***** Supplied data *****
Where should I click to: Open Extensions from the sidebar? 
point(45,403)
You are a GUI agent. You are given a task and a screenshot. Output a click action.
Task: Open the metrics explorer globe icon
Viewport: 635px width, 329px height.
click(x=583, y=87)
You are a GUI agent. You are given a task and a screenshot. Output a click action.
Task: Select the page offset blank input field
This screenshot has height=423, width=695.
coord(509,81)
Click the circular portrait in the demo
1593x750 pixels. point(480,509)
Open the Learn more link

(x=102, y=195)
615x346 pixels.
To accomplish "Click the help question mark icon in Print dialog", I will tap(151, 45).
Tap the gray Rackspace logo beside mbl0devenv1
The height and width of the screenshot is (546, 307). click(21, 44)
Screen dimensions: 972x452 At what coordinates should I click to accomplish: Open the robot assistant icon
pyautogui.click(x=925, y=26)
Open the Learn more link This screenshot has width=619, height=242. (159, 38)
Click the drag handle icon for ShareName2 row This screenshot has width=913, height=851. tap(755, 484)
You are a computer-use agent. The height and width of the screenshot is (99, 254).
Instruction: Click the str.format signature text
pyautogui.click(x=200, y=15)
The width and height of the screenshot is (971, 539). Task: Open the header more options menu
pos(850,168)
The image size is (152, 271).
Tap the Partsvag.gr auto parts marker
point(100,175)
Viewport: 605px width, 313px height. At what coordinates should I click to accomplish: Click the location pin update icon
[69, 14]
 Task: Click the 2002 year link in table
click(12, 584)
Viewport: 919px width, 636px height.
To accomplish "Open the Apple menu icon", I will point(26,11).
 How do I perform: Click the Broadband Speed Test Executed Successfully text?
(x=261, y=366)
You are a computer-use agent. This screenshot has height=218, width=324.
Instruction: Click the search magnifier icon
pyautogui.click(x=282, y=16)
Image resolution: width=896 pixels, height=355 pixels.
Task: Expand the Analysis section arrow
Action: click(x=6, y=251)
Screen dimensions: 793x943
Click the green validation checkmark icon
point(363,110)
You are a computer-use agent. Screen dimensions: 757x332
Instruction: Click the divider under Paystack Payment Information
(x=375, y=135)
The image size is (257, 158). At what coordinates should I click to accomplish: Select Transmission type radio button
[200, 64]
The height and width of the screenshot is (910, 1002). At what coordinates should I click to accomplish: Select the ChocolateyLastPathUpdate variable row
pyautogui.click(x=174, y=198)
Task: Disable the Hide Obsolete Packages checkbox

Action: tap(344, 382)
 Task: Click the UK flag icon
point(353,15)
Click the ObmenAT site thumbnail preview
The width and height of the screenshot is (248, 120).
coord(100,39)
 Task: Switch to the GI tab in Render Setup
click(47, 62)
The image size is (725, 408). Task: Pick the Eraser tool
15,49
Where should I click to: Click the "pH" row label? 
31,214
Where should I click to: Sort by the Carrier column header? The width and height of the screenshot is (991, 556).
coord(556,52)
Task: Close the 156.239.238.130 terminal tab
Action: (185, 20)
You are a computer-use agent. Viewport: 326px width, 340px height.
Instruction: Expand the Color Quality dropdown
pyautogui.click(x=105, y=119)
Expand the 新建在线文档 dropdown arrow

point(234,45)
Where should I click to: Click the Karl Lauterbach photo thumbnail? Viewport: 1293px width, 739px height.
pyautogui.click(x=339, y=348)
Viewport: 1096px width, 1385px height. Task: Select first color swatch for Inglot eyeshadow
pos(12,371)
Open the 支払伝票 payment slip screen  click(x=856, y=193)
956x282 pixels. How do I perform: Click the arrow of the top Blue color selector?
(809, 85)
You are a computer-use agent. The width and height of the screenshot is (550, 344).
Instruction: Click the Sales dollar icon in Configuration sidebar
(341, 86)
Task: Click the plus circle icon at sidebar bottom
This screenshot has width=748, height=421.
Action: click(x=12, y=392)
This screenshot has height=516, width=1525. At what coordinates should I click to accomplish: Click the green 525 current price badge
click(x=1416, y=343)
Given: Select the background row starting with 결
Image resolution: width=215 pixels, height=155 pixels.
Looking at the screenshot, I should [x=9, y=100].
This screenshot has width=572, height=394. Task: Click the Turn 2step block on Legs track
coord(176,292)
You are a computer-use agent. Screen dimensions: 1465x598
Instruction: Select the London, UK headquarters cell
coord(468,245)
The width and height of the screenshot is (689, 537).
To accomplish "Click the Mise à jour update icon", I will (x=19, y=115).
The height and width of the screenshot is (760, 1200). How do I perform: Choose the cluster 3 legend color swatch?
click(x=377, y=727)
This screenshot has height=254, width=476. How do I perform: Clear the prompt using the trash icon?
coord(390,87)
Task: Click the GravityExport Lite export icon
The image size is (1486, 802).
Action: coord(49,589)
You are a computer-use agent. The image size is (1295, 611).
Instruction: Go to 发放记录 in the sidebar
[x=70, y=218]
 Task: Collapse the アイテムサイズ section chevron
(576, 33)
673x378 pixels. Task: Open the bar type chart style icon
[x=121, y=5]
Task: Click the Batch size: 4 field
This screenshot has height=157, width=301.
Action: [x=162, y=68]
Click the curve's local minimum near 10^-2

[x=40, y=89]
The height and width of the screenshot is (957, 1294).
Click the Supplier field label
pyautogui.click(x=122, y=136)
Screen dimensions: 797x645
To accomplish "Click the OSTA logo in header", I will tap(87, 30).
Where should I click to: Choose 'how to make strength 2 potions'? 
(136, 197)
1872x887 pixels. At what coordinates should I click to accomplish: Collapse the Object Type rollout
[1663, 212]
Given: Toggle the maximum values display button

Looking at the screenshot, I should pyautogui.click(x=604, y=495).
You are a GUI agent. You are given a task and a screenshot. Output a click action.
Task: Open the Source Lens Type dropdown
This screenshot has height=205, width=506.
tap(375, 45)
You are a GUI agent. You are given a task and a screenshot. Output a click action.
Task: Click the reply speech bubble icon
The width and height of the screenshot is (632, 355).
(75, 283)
*****
Instructions to follow:
Type out each entry above again, exactly.

Task output:
Where should I click to: Open Extensions from the sidebar? 
point(45,403)
You are a GUI agent. You are given a task and a screenshot. Output a click action.
Task: Open the metrics explorer globe icon
Viewport: 635px width, 329px height.
click(x=583, y=87)
You are a GUI agent. You are given a task and a screenshot. Output a click action.
Task: Select the page offset blank input field
This screenshot has height=423, width=695.
coord(509,81)
Click the circular portrait in the demo
1593x750 pixels. point(480,509)
Open the Learn more link

(x=102, y=195)
615x346 pixels.
To accomplish "Click the help question mark icon in Print dialog", I will tap(151, 45).
Tap the gray Rackspace logo beside mbl0devenv1
The height and width of the screenshot is (546, 307). click(21, 44)
Screen dimensions: 972x452 At what coordinates should I click to accomplish: Open the robot assistant icon
pyautogui.click(x=925, y=26)
Open the Learn more link This screenshot has width=619, height=242. (159, 38)
Click the drag handle icon for ShareName2 row This screenshot has width=913, height=851. tap(755, 484)
You are a computer-use agent. The height and width of the screenshot is (99, 254).
Instruction: Click the str.format signature text
pyautogui.click(x=200, y=15)
The width and height of the screenshot is (971, 539). Task: Open the header more options menu
pos(850,168)
The image size is (152, 271).
Tap the Partsvag.gr auto parts marker
point(100,175)
Viewport: 605px width, 313px height. At what coordinates should I click to accomplish: Click the location pin update icon
[69, 14]
 Task: Click the 2002 year link in table
click(12, 584)
Viewport: 919px width, 636px height.
To accomplish "Open the Apple menu icon", I will point(26,11).
 How do I perform: Click the Broadband Speed Test Executed Successfully text?
(x=261, y=366)
You are a computer-use agent. This screenshot has height=218, width=324.
Instruction: Click the search magnifier icon
pyautogui.click(x=282, y=16)
Image resolution: width=896 pixels, height=355 pixels.
Task: Expand the Analysis section arrow
Action: click(x=6, y=251)
Screen dimensions: 793x943
Click the green validation checkmark icon
point(363,110)
You are a computer-use agent. Screen dimensions: 757x332
Instruction: Click the divider under Paystack Payment Information
(x=375, y=135)
The image size is (257, 158). At what coordinates should I click to accomplish: Select Transmission type radio button
[200, 64]
The height and width of the screenshot is (910, 1002). At what coordinates should I click to accomplish: Select the ChocolateyLastPathUpdate variable row
pyautogui.click(x=174, y=198)
Task: Disable the Hide Obsolete Packages checkbox

Action: tap(344, 382)
 Task: Click the UK flag icon
point(353,15)
Click the ObmenAT site thumbnail preview
The width and height of the screenshot is (248, 120).
coord(100,39)
 Task: Switch to the GI tab in Render Setup
click(47, 62)
The image size is (725, 408). Task: Pick the Eraser tool
15,49
Where should I click to: Click the "pH" row label? 
31,214
Where should I click to: Sort by the Carrier column header? The width and height of the screenshot is (991, 556).
coord(556,52)
Task: Close the 156.239.238.130 terminal tab
Action: (185, 20)
You are a computer-use agent. Viewport: 326px width, 340px height.
Instruction: Expand the Color Quality dropdown
pyautogui.click(x=105, y=119)
Expand the 新建在线文档 dropdown arrow

point(234,45)
Where should I click to: Click the Karl Lauterbach photo thumbnail? Viewport: 1293px width, 739px height.
pyautogui.click(x=339, y=348)
Viewport: 1096px width, 1385px height. Task: Select first color swatch for Inglot eyeshadow
pos(12,371)
Open the 支払伝票 payment slip screen  click(x=856, y=193)
956x282 pixels. How do I perform: Click the arrow of the top Blue color selector?
(809, 85)
You are a computer-use agent. The width and height of the screenshot is (550, 344).
Instruction: Click the Sales dollar icon in Configuration sidebar
(341, 86)
Task: Click the plus circle icon at sidebar bottom
This screenshot has width=748, height=421.
Action: click(x=12, y=392)
This screenshot has height=516, width=1525. At what coordinates should I click to accomplish: Click the green 525 current price badge
click(x=1416, y=343)
Given: Select the background row starting with 결
Image resolution: width=215 pixels, height=155 pixels.
Looking at the screenshot, I should [x=9, y=100].
This screenshot has width=572, height=394. Task: Click the Turn 2step block on Legs track
coord(176,292)
You are a computer-use agent. Screen dimensions: 1465x598
Instruction: Select the London, UK headquarters cell
coord(468,245)
The width and height of the screenshot is (689, 537).
To accomplish "Click the Mise à jour update icon", I will (x=19, y=115).
The height and width of the screenshot is (760, 1200). How do I perform: Choose the cluster 3 legend color swatch?
click(x=377, y=727)
This screenshot has height=254, width=476. How do I perform: Clear the prompt using the trash icon?
coord(390,87)
Task: Click the GravityExport Lite export icon
The image size is (1486, 802).
Action: coord(49,589)
You are a computer-use agent. The image size is (1295, 611).
Instruction: Go to 发放记录 in the sidebar
[x=70, y=218]
 Task: Collapse the アイテムサイズ section chevron
(576, 33)
673x378 pixels. Task: Open the bar type chart style icon
[x=121, y=5]
Task: Click the Batch size: 4 field
This screenshot has height=157, width=301.
Action: [x=162, y=68]
Click the curve's local minimum near 10^-2

[x=40, y=89]
The height and width of the screenshot is (957, 1294).
Click the Supplier field label
pyautogui.click(x=122, y=136)
Screen dimensions: 797x645
To accomplish "Click the OSTA logo in header", I will tap(87, 30).
Where should I click to: Choose 'how to make strength 2 potions'? 
(136, 197)
1872x887 pixels. At what coordinates should I click to accomplish: Collapse the Object Type rollout
[1663, 212]
Given: Toggle the maximum values display button

Looking at the screenshot, I should pyautogui.click(x=604, y=495).
You are a GUI agent. You are given a task and a screenshot. Output a click action.
Task: Open the Source Lens Type dropdown
This screenshot has height=205, width=506.
tap(375, 45)
You are a GUI agent. You are given a task and a screenshot. Output a click action.
Task: Click the reply speech bubble icon
The width and height of the screenshot is (632, 355).
(75, 283)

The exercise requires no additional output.